### ENTRIES SHOWN
BEGIN

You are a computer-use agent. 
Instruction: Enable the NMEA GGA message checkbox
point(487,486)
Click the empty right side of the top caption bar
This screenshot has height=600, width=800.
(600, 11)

END

### WHAT THIS TASK INVOLVES
For every entry above, write out an exact copy.

### EXERCISE RESULT
You are a computer-use agent. 
Instruction: Enable the NMEA GGA message checkbox
point(487,486)
Click the empty right side of the top caption bar
This screenshot has height=600, width=800.
(600, 11)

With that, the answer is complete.